== Segment start ==
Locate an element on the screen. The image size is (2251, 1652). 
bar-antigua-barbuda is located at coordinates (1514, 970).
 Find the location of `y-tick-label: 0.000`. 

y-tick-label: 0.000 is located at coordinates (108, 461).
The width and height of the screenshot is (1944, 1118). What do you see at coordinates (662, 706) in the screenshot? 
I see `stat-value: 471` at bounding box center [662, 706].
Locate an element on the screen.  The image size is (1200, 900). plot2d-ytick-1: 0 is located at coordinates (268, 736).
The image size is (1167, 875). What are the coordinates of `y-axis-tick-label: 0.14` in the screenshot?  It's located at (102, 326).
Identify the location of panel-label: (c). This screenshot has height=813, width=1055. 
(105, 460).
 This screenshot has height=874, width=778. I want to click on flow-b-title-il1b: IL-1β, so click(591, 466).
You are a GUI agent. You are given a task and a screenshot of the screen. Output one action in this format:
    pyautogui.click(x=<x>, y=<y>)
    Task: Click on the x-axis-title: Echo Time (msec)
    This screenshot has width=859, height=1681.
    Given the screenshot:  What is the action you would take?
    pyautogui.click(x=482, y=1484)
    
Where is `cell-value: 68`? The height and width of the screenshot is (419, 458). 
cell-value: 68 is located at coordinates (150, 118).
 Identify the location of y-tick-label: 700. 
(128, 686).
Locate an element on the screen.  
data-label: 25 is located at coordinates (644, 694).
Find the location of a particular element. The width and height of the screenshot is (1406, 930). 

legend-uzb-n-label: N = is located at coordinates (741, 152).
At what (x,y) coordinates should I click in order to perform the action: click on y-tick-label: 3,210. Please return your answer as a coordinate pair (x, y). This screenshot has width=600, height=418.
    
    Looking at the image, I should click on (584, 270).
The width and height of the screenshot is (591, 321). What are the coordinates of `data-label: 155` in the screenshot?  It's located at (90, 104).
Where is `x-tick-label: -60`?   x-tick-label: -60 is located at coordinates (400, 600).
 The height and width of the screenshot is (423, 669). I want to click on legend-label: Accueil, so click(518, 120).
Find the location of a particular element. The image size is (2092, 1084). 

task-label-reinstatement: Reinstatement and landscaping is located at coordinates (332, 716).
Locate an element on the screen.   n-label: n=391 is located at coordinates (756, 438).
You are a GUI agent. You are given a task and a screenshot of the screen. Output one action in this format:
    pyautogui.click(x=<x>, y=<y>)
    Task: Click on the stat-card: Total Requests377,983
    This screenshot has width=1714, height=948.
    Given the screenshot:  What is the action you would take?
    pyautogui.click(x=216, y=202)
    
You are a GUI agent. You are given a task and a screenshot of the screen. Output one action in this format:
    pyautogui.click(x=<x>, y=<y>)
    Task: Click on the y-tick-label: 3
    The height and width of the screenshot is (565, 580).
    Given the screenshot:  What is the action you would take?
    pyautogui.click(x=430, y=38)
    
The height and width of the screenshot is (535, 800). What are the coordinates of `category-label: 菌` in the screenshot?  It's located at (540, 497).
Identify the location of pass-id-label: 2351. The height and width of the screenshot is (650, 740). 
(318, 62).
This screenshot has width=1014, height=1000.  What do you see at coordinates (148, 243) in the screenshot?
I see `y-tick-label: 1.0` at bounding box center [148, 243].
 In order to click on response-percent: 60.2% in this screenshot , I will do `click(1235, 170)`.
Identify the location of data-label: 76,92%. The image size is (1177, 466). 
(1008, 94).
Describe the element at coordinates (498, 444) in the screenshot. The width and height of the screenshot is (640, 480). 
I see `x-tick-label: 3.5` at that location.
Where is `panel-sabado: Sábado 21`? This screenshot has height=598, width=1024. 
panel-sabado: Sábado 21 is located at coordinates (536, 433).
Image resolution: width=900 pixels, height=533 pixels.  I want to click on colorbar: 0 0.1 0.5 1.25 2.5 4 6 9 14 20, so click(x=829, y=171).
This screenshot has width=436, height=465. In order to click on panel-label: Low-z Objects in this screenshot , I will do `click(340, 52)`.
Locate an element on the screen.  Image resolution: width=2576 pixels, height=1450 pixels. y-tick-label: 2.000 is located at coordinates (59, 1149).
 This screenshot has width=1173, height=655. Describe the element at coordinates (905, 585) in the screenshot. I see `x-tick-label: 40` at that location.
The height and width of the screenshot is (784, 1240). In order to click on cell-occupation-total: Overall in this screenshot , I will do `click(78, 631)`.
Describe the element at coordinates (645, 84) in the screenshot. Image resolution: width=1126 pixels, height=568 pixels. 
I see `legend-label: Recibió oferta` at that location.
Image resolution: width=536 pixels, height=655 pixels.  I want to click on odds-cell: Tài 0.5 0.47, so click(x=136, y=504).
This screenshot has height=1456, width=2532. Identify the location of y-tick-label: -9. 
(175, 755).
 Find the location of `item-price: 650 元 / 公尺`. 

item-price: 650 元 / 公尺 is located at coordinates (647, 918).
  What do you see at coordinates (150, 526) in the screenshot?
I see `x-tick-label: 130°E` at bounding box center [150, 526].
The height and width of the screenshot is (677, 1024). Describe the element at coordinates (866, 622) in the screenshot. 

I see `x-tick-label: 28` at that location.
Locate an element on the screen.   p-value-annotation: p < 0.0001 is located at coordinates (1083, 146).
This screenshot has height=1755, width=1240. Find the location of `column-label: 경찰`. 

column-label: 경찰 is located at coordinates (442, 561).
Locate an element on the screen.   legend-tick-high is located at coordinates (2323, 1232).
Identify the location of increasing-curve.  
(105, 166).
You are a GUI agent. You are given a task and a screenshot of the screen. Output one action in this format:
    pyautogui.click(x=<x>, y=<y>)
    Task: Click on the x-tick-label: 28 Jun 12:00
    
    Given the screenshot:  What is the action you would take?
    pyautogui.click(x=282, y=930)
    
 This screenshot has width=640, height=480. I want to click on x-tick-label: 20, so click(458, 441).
== Segment end ==
_Problem details_: Reproduce the entire listing above line for line, without changing any character.

_Exercise response_:
Locate an element on the screen. The image size is (2251, 1652). 
bar-antigua-barbuda is located at coordinates (1514, 970).
 Find the location of `y-tick-label: 0.000`. 

y-tick-label: 0.000 is located at coordinates (108, 461).
The width and height of the screenshot is (1944, 1118). What do you see at coordinates (662, 706) in the screenshot? 
I see `stat-value: 471` at bounding box center [662, 706].
Locate an element on the screen.  The image size is (1200, 900). plot2d-ytick-1: 0 is located at coordinates (268, 736).
The image size is (1167, 875). What are the coordinates of `y-axis-tick-label: 0.14` in the screenshot?  It's located at (102, 326).
Identify the location of panel-label: (c). This screenshot has height=813, width=1055. 
(105, 460).
 This screenshot has height=874, width=778. I want to click on flow-b-title-il1b: IL-1β, so click(591, 466).
You are a GUI agent. You are given a task and a screenshot of the screen. Output one action in this format:
    pyautogui.click(x=<x>, y=<y>)
    Task: Click on the x-axis-title: Echo Time (msec)
    This screenshot has width=859, height=1681.
    Given the screenshot:  What is the action you would take?
    pyautogui.click(x=482, y=1484)
    
Where is `cell-value: 68`? The height and width of the screenshot is (419, 458). 
cell-value: 68 is located at coordinates (150, 118).
 Identify the location of y-tick-label: 700. 
(128, 686).
Locate an element on the screen.  
data-label: 25 is located at coordinates (644, 694).
Find the location of a particular element. The width and height of the screenshot is (1406, 930). 

legend-uzb-n-label: N = is located at coordinates (741, 152).
At what (x,y) coordinates should I click in order to perform the action: click on y-tick-label: 3,210. Please return your answer as a coordinate pair (x, y). This screenshot has width=600, height=418.
    
    Looking at the image, I should click on (584, 270).
The width and height of the screenshot is (591, 321). What are the coordinates of `data-label: 155` in the screenshot?  It's located at (90, 104).
Where is `x-tick-label: -60`?   x-tick-label: -60 is located at coordinates (400, 600).
 The height and width of the screenshot is (423, 669). I want to click on legend-label: Accueil, so click(518, 120).
Find the location of a particular element. The image size is (2092, 1084). 

task-label-reinstatement: Reinstatement and landscaping is located at coordinates (332, 716).
Locate an element on the screen.   n-label: n=391 is located at coordinates (756, 438).
You are a GUI agent. You are given a task and a screenshot of the screen. Output one action in this format:
    pyautogui.click(x=<x>, y=<y>)
    Task: Click on the stat-card: Total Requests377,983
    This screenshot has width=1714, height=948.
    Given the screenshot:  What is the action you would take?
    pyautogui.click(x=216, y=202)
    
You are a GUI agent. You are given a task and a screenshot of the screen. Output one action in this format:
    pyautogui.click(x=<x>, y=<y>)
    Task: Click on the y-tick-label: 3
    The height and width of the screenshot is (565, 580).
    Given the screenshot:  What is the action you would take?
    pyautogui.click(x=430, y=38)
    
The height and width of the screenshot is (535, 800). What are the coordinates of `category-label: 菌` in the screenshot?  It's located at (540, 497).
Identify the location of pass-id-label: 2351. The height and width of the screenshot is (650, 740). 
(318, 62).
This screenshot has width=1014, height=1000.  What do you see at coordinates (148, 243) in the screenshot?
I see `y-tick-label: 1.0` at bounding box center [148, 243].
 In order to click on response-percent: 60.2% in this screenshot , I will do `click(1235, 170)`.
Identify the location of data-label: 76,92%. The image size is (1177, 466). 
(1008, 94).
Describe the element at coordinates (498, 444) in the screenshot. The width and height of the screenshot is (640, 480). 
I see `x-tick-label: 3.5` at that location.
Where is `panel-sabado: Sábado 21`? This screenshot has height=598, width=1024. 
panel-sabado: Sábado 21 is located at coordinates (536, 433).
Image resolution: width=900 pixels, height=533 pixels.  I want to click on colorbar: 0 0.1 0.5 1.25 2.5 4 6 9 14 20, so click(x=829, y=171).
This screenshot has width=436, height=465. In order to click on panel-label: Low-z Objects in this screenshot , I will do `click(340, 52)`.
Locate an element on the screen.  Image resolution: width=2576 pixels, height=1450 pixels. y-tick-label: 2.000 is located at coordinates (59, 1149).
 This screenshot has width=1173, height=655. Describe the element at coordinates (905, 585) in the screenshot. I see `x-tick-label: 40` at that location.
The height and width of the screenshot is (784, 1240). In order to click on cell-occupation-total: Overall in this screenshot , I will do `click(78, 631)`.
Describe the element at coordinates (645, 84) in the screenshot. Image resolution: width=1126 pixels, height=568 pixels. 
I see `legend-label: Recibió oferta` at that location.
Image resolution: width=536 pixels, height=655 pixels.  I want to click on odds-cell: Tài 0.5 0.47, so click(x=136, y=504).
This screenshot has height=1456, width=2532. Identify the location of y-tick-label: -9. 
(175, 755).
 Find the location of `item-price: 650 元 / 公尺`. 

item-price: 650 元 / 公尺 is located at coordinates (647, 918).
  What do you see at coordinates (150, 526) in the screenshot?
I see `x-tick-label: 130°E` at bounding box center [150, 526].
The height and width of the screenshot is (677, 1024). Describe the element at coordinates (866, 622) in the screenshot. 

I see `x-tick-label: 28` at that location.
Locate an element on the screen.   p-value-annotation: p < 0.0001 is located at coordinates (1083, 146).
This screenshot has height=1755, width=1240. Find the location of `column-label: 경찰`. 

column-label: 경찰 is located at coordinates (442, 561).
Locate an element on the screen.   legend-tick-high is located at coordinates (2323, 1232).
Identify the location of increasing-curve.  
(105, 166).
You are a GUI agent. You are given a task and a screenshot of the screen. Output one action in this format:
    pyautogui.click(x=<x>, y=<y>)
    Task: Click on the x-tick-label: 28 Jun 12:00
    
    Given the screenshot:  What is the action you would take?
    pyautogui.click(x=282, y=930)
    
 This screenshot has width=640, height=480. I want to click on x-tick-label: 20, so click(458, 441).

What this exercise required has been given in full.